Cinnamaldehyde, a phenylpropanoid compound, has rich activities against DM, which can be extracted from the TCM Neolitsea cassia (L.) Kosterm. (Lauraceae; Cinnamomi Cortex). Studies have pointed out that cinnamaldehyde could have antioxidant effects by elevating antioxidant enzyme activity and activating the Nrf2 pathway. Cinnamaldehyde (20 mg/kg) elevated SOD, GSH, GPx, and CAT, and reduced lipid peroxidation-related TBARS in the pancreatic β-cell injury of STZ-induced diabetic rats. Thus, cinnamaldehyde (5, 10, and 20 mg/kg) protected pancreatic β-cell injury via the elevation of antioxidant enzyme activities (Subash-Babu et al., 2014). In db/db mice, cinnamaldehyde reduced ROS levels, preserved NO production, and elevated Nrf2 and its targeted genes (such as HO-1 and NQO-1), and these results suggested that cinnamaldehyde (0.02% v/v) attenuated oxidative stress through the activation of the Nrf2 pathway (Wang et al., 2020). Cinnamaldehyde also has anti-inflammatory effects by inhibiting inflammatory factors and NF-κB activity. Several studies have demonstrated that cinnamaldehyde regulates glucose/lipid metabolism through GLUT4. RBP4 and GKUT4 are closely related and important factors in glucose and lipid metabolism. Cinnamaldehyde (40 mg/kg) decreased FBG and LDL levels while reducing serum RBP4 levels and elevating GLUT4 protein expression in HFD-induced rats (Zhang et al., 2008). PPARγ is a critical factor in glucose and lipid metabolism, enhancing insulin sensitivity (Feige et al., 2006). Cinnamaldehyde (20 mg/kg) elevated PPARγ gene expression and insulin levels, thus ameliorating IR in FSD/STZ-induced rats (Hosni et al., 2017).

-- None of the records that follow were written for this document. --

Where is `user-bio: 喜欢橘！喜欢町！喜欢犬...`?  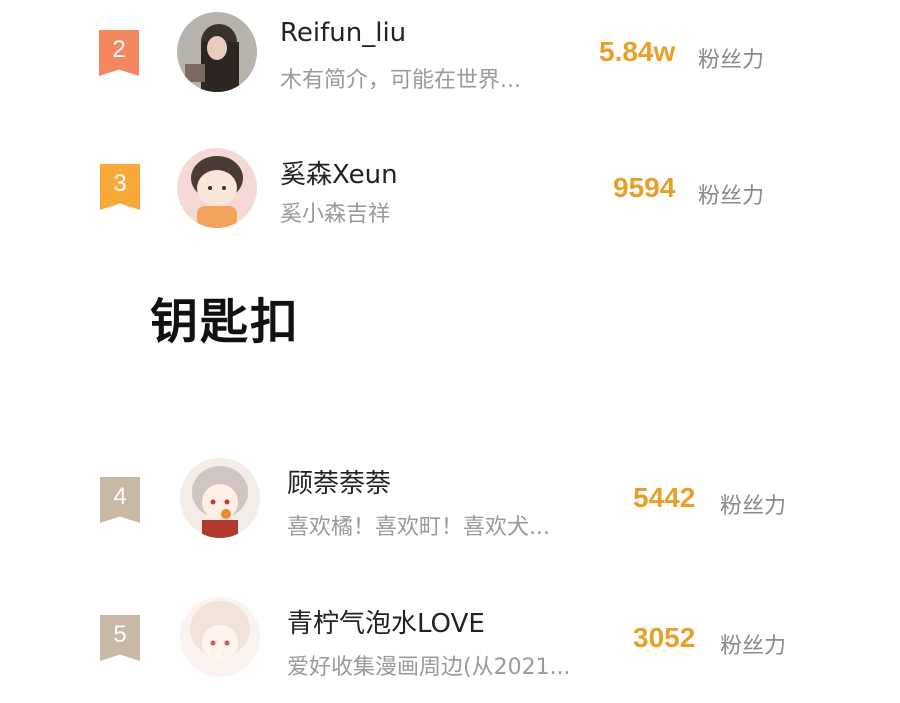
user-bio: 喜欢橘！喜欢町！喜欢犬... is located at coordinates (418, 528).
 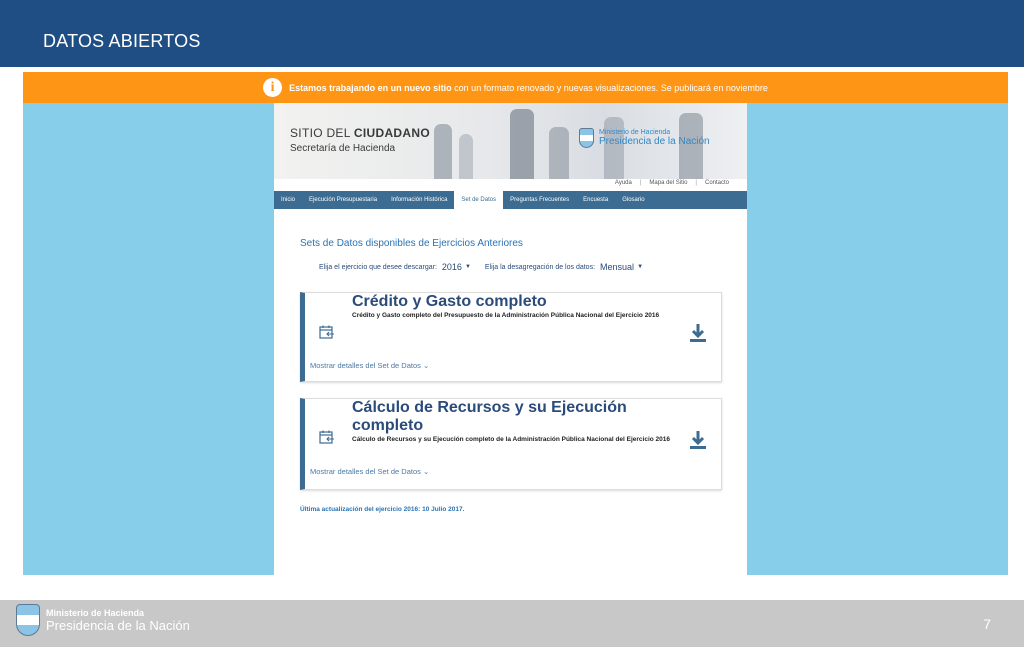 What do you see at coordinates (273, 88) in the screenshot?
I see `info-icon: i` at bounding box center [273, 88].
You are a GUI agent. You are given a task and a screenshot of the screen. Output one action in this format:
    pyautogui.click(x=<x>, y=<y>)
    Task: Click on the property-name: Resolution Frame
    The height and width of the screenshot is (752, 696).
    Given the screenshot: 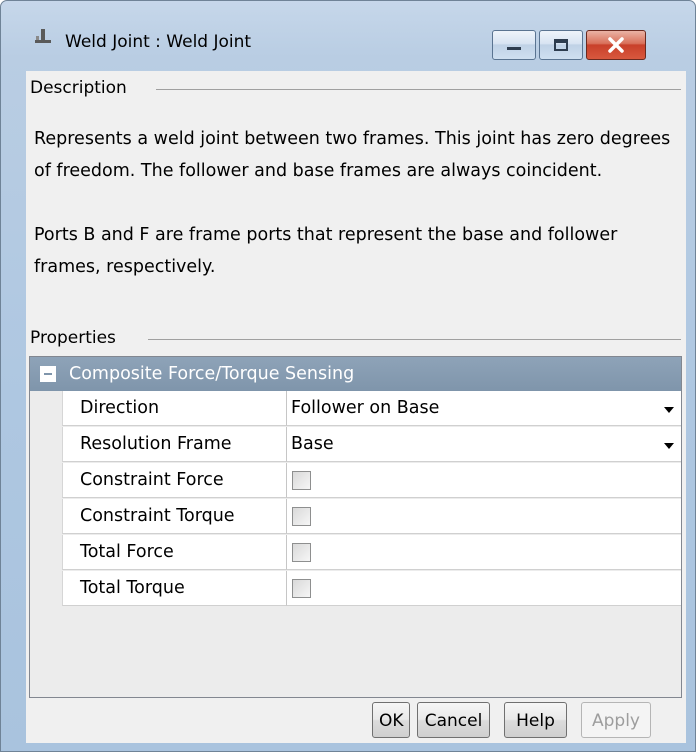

Tan IIA is a quinone compound extracted from the TCM Salvia miltiorrhiza Bunge (Lamiaceae; Salviae miltiorrhizae radix et rhizoma), which possesses bioactivities in treating DM. Tan IIA can protect cells by regulating the level of antioxidant enzymes and reducing the production of ROS (Ansari et al., 2021). In STZ-induced diabetic rats, Tan IIA (2, 4 mg/kg) reduced MDA content and GRP78 and CHOP expression by inducing SOD activity. It also decreased neuronal apoptosis and ameliorated learning and memory by inhibiting ER stress activation (Chen J. et al., 2018). Tan-IIA has been used to treat inflammation in Chinese medicine. Due to the correlation between inflammation and diabetes, Tan-IIA can treat DM through anti-inflammatory effects (Guo et al., 2020). In STZ/HFD-induced diabetic rats, Tan IIA (10 mg/kg) may suppress the levels of inflammatory cytokines (e.g., IL-6, IL-8, and TNF-α), attenuate the level of NF-κB, and increase 5’ adenosine monophosphate-activated protein kinase levels, then overcome the symptoms of type 2 diabetes (Yuan et al., 2018). In STZ-induced diabetic rats, Tan IIA (10 mg/kg) improved renal damage by reducing oxidative stress and inflammation (Chen X. et al., 2017). In addition, studies have pointed out that Tan IIA (0.4 g crude danshen/kg) regulated glucose metabolism by increasing PPARγ and its target genes in HFD-induced diabetic rats (Xie et al., 2015).